1. Flow-Down Requirements: Prime contractors must ensure that subcontractors, including MSPs, MSSPs, CSPs and ESPs, comply with the applicable CMMC level. Subcontractors at all tiers are subject to these requirements. The DoD does not track subcontractor certification progress but expects contractors to manage it.
2. Prime Contractor Responsibility: Prime contractors are responsible for ensuring compliance and determining the correct CMMC level based on the prime contract's requirements.
3. Subcontractor Compliance: Subcontractors must submit their own assessments and certifications. Any cloud service providers (CSPs) used by the contractor to handle CUI must meet Federal Risk and Authorization Management Program (FedRAMP) Moderate Baseline or the equivalent requirements.
4. DoD Expectations: The DoD expects compliance with CMMC levels for all contractors handling CUI and FCI. Contractors are encouraged to only share necessary CUI with subcontractors and work to minimize unnecessary burden.
5. CMMC Level 2 Certification: The minimum level for subcontractors in contracts requiring CUI processing is Level 2. CMMC assessments are required as part of pre-award requirements, and contractors should verify subcontractor compliance.

Annual affirmations

OSAs and organizations seeking certification (OSCs) must complete assessments and affirmations to achieve and maintain CMMC compliance. The process differs based on the CMMC level, involving self-assessments, third-party certifications, or government-led evaluations.

1. LEVEL 1 Self-Assessment

   • Must meet all 15 Level 1 controls
   • Conditional status not allowed
   • Annual affirmation in Supplier Performance Risk System (SPRS)

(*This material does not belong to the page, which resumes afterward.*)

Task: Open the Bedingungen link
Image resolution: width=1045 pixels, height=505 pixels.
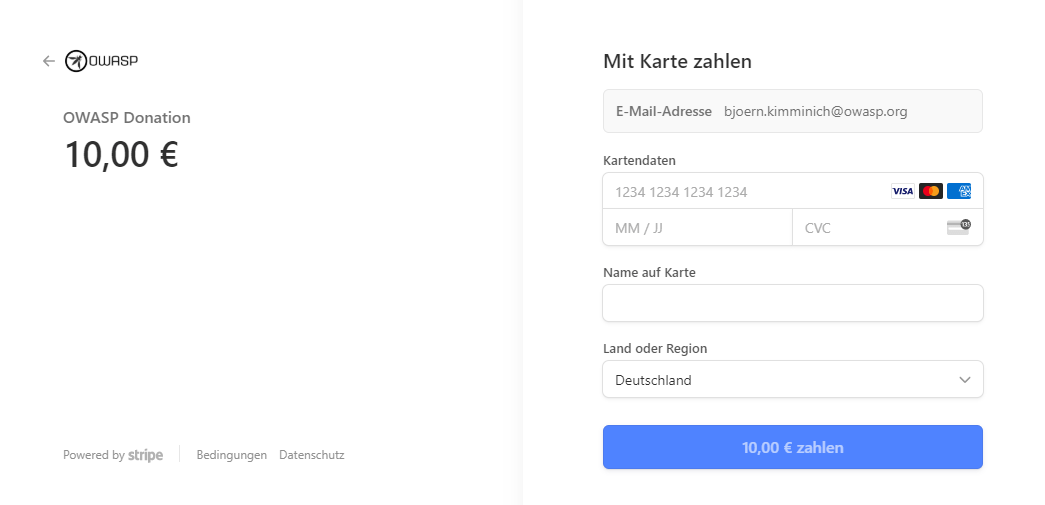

2. LEVEL 2 Self-Assessment

   • Must meet all 110 NIST SP 800-171 R2 controls
   • 80% minimum score required for conditional status
   • Plan of action & milestones (POA&M) closed in 180 days
   • Reassessed every three years
   • Annual affirmation in SPRS

3. LEVEL 2 C3PAO Assessment

   • Must meet all 110 NIST SP 800-171 R2 controls
   • 80% minimum score required for conditional status
   • POA&M closed in 180 days then reassessed by C3PAO
   • Reassessed every three years
   • Annual affirmation in SPRS

4. LEVEL 3 DIBCAC Assessment

   • Must meet 24 NIST SP 800-172 controls (in addition to Level 2)
   • 80% minimum score required for conditional status
   • POA&M closed in 180 days then reassessed by DIBCAC
   • Reassessed every three years
   • Annual affirmation in SPRS

A POA&M is a management tool used to identify, prioritize, and track the progress of corrective actions needed to address security deficiencies.